Allié à son inventaire implacable des conséquences écologiques involontaires du simple fait de vivre sa vie comme une personne moyenne du 21e siècle, il y a une souche de dénonciation souvent amusante et splénétique de la bêtise contemporaine : la jardinerie au détail avec son « royaume du tat sans honte » ; la « terrible vertu du tourisme vert et ses clichés » ; ou la loi sur la mode qui dit prétendument que « plus la vie urbaine devient monotone, plus il faut s’habiller comme pour un raid commando sur l’île de Tracy ». Pendant ce temps, Hamilton-Paterson diagnostique astucieusement « l’industrie du bien-être » comme un symptôme de la précarité des soins de santé intégrée au système d’assurance américain, et qui, dans son mélange de « panique privée, d’ignorance scientifique et d’idéologie farfelue », bascule facilement dans l’anti- théories du complot vaccinal.
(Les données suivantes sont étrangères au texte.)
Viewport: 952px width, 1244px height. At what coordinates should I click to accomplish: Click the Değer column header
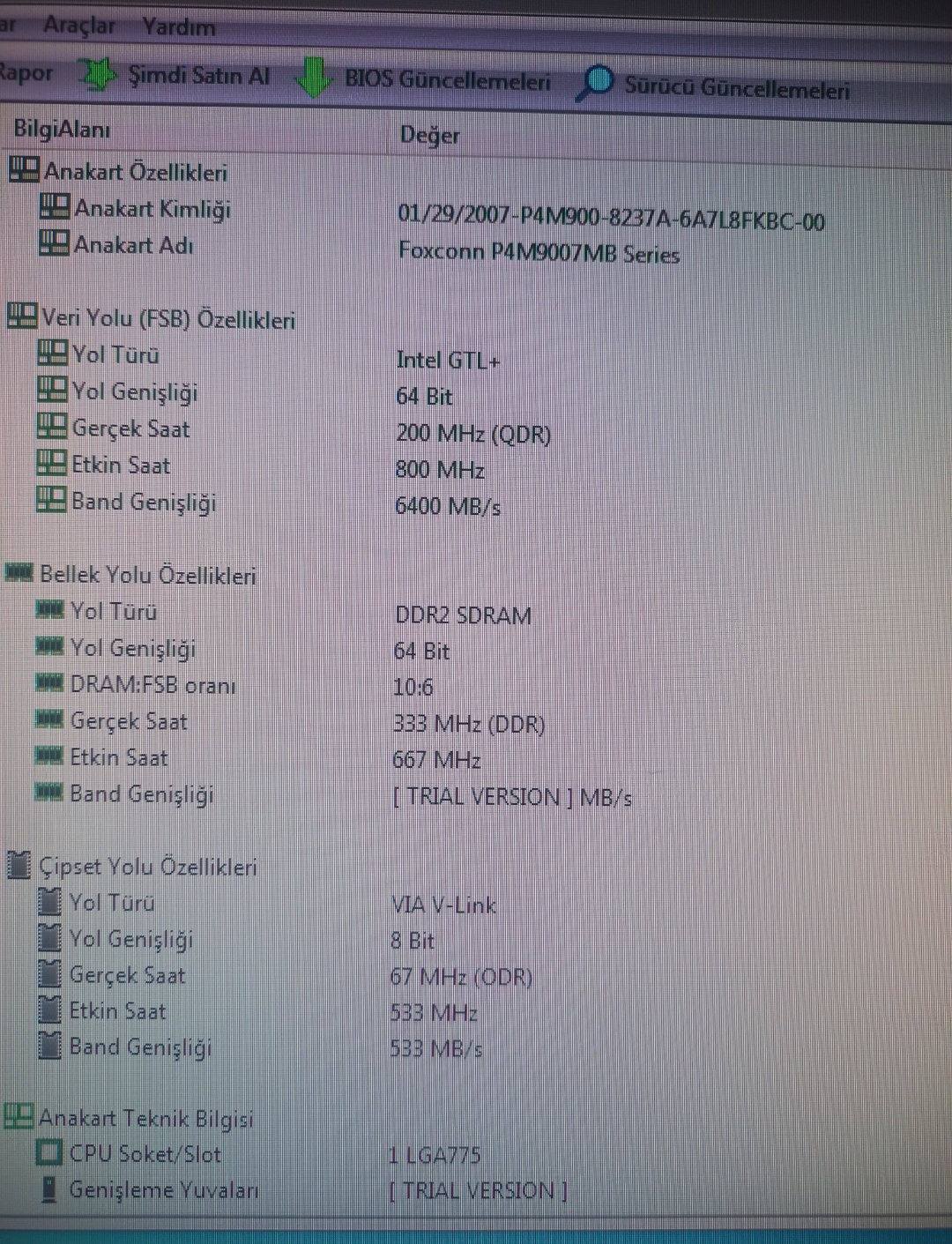coord(429,135)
Reste à deviner à quoi le livre est destiné. Avec ses coups plutôt méchants sur Greta Thunberg et al (« saintes écolières stridentes »), il rejette l’idée que les politiciens ou les entreprises prendront jamais des mesures efficaces contre le grand incendie ; l’auteur ne suppose pas non plus que les civils adopteront un renoncement communautaire au consumérisme industriel. Hamilton-Paterson est enthousiaste et bien informé sur le passage progressif à des sources d’électricité plus vertes (tout en étant à juste titre sceptique à l’égard des boosters à hydrogène), suggérant même que la navigation commerciale devrait passer à la propulsion nucléaire. En même temps, il se moque de tout espoir général d’atténuer les catastrophes grâce à la technologie comme une simple « positivité sans cervelle ». L’être humain lui-même est décrit comme « la maladie de la planète », mais nous sommes désormais dans « la phase finale de l’histoire d’Homo sapiens ». Stuck Monkey est donc finalement plus un long rugissement de retrait face aux absurdités du monde moderne, longtemps jugé trop pervers pour valoir la peine d’être sauvé.

Stuck Monkey de James Hamilton-Paterson est publié par Head of Zeus (£20). Pour soutenir le Guardian et l’Observer, commandez votre exemplaire sur guardianbookshop.com. Des frais de livraison peuvent s’appliquer.